- Extracted data -
▼▼▼

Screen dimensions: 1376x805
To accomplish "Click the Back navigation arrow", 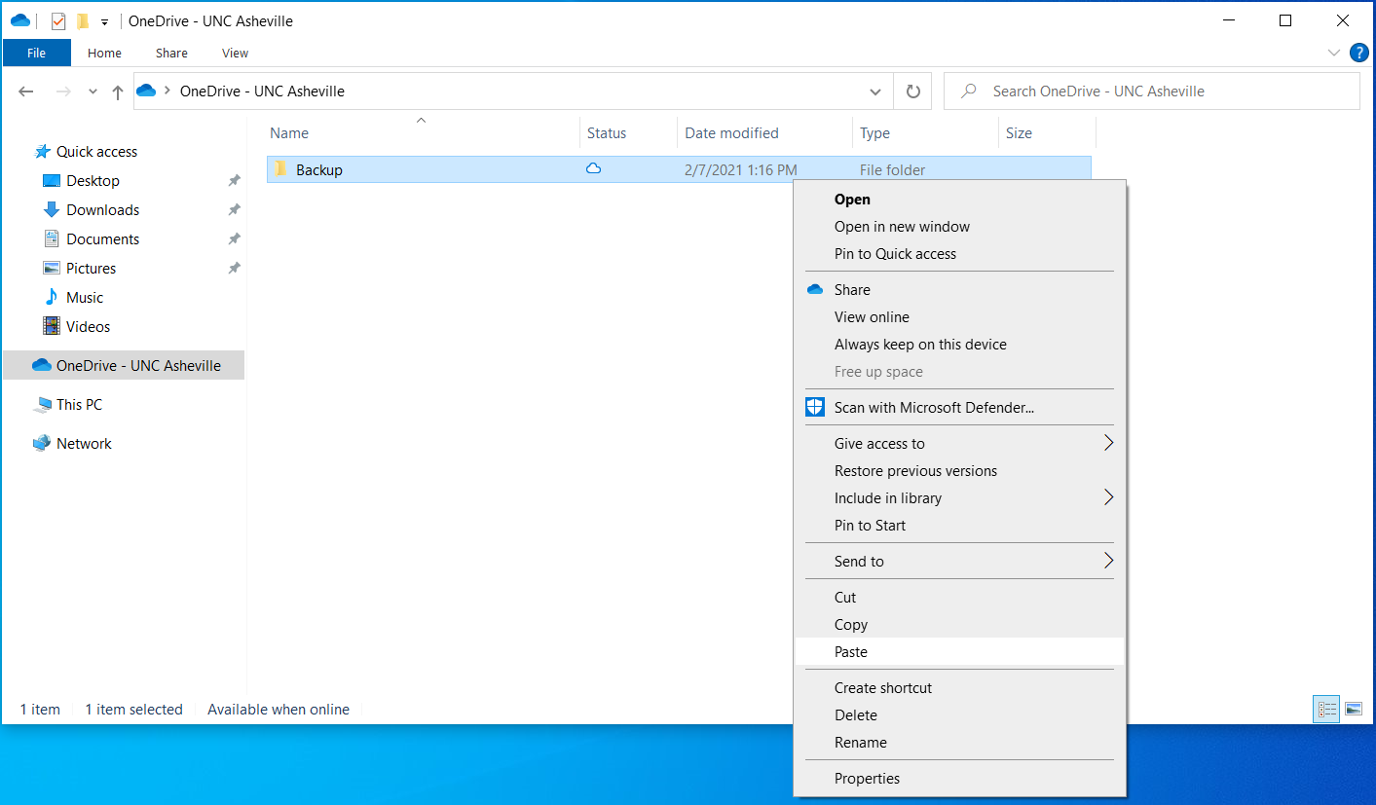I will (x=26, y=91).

▲▲▲
▼▼▼

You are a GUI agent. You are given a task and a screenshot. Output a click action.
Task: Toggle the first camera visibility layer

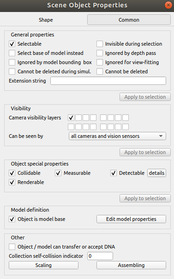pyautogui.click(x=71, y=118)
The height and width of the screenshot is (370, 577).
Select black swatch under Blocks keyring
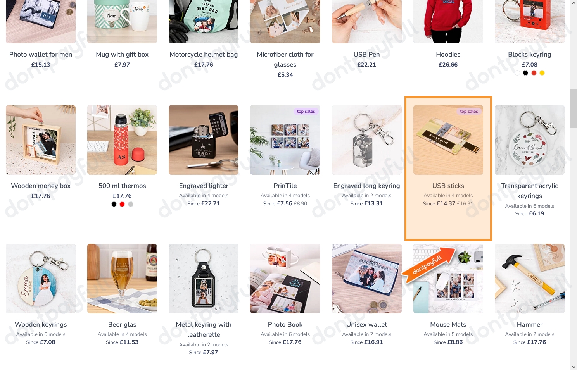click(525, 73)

▲▲▲

- What to work on -
Look for the word "screenshot" in the listing above and state how many lines have it; give the number and nothing else.

- Reply to the task -
2